Sirius scoffed at the worn copy in Remus' hands. "They fall in love. They kill themselves because it sucks so much. And _those_ are the characters that people idolize when they talk about love. My parents love each other. They love Regulus. Too bad the lot of them have the most corrupt morals. I'm glad they don't love me. I'm glad nobody loves me! It hurts people worse than any sort of torture imaginable," Sirius took every single plan that he had laid out since six o'clock that morning and tossed in the fire. "Love. That's the most ridiculously two-faced concept I've ever come across. Because in the end, Romeo _always_ dies."

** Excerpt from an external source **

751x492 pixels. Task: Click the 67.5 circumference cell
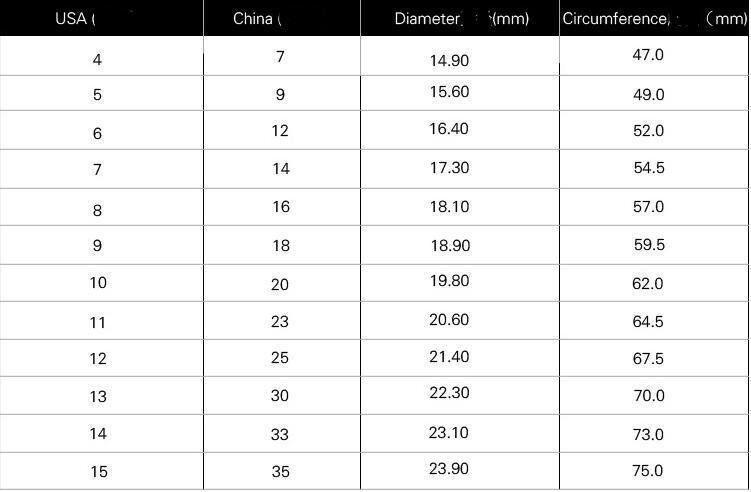click(648, 359)
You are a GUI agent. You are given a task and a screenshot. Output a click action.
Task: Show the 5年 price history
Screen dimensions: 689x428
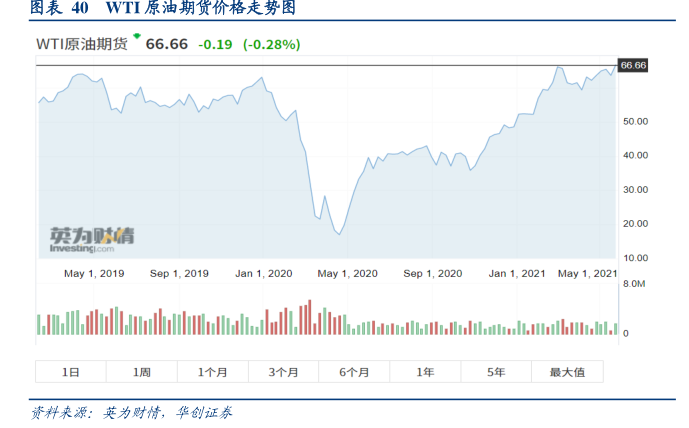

Remus looked down at his book. "You don't want anyone to love you?"

Sirius turned and faced him. "'The hell does it matter? Nobody does."

"You don't get it," Remus said, shaking his head. "It's not that people always fall in love and it ends up going to hell. The _right_ people have to fall in love."

Something in Sirius lurches at the conviction Remus put behind his quietly voiced words and a small longing that he had tried to stamp out throughout his entire speech overcame the attacker. He bit his tongue, trying to stand by words he tried to believe.

"Love is like God."

"I thought you believed in God."

"I do. That's why I know. You can't see it. You know it's there because you feel its wrath," Sirius explained.

"And goodness. You can feel it's goodness too," Remus objected, making more sense than Sirius, but Sirius' stubbornness outweighed it.

"I wouldn't know," Sirius said quietly.

Remus looked at Sirius for a long time. The same look he had given him last night. The same one that made something in Sirius uncomfortable and gave his stomach the ability to lurch. The same look that made his heart beat a bit faster from the intense scrutiny.

Sirius liked walls. Sirius didn't like people trying to look into the foundation he kept hidden. Sirius didn't like people trying to figure out why he didn't believe in love.

"You don't believe in it because you're scared that if you experience it, you'll be Romeo and helplessly fall to your own demise, right?" Remus summarized. Sirius nodded, not quite sure why hearing his own words thrown back at him felt so wrong.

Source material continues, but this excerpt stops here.